Entries provided section start

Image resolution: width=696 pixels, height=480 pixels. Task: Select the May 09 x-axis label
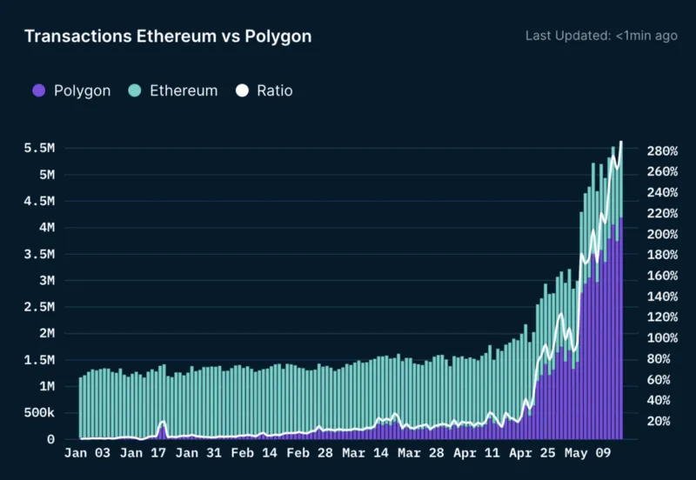587,453
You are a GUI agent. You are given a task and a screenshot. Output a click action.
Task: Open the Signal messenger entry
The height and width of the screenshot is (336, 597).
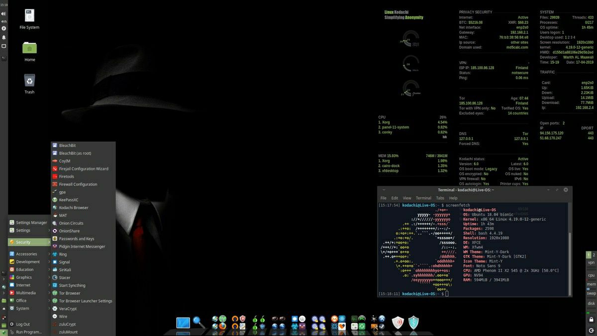64,262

Entries provided section end

Above are the records; set down exactly the lines from the line containing "Task: Open the Signal messenger entry" through their last line, leaving every picture out.

Task: Open the Signal messenger entry
The height and width of the screenshot is (336, 597).
64,262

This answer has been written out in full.